■ Problem statement ■
Only a number is expected here: the count of lines in this data where "menu" occurs.

(Collected data)
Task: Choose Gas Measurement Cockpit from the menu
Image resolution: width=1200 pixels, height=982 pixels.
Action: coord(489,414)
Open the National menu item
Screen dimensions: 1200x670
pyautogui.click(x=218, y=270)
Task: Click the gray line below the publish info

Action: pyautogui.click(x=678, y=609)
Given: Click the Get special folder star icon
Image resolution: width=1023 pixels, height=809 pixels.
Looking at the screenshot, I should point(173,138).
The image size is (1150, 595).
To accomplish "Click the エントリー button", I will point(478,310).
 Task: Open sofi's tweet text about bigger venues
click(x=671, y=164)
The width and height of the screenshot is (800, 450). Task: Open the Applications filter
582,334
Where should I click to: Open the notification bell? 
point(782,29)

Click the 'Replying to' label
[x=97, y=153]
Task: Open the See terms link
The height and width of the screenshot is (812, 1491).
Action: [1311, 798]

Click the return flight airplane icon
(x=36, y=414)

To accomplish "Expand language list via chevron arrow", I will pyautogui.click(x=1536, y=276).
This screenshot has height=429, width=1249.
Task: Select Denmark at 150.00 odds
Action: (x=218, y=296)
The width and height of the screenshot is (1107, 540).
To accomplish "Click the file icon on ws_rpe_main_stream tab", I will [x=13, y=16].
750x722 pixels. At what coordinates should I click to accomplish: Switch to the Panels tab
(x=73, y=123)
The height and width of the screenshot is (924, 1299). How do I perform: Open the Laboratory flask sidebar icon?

■ Reply ■
2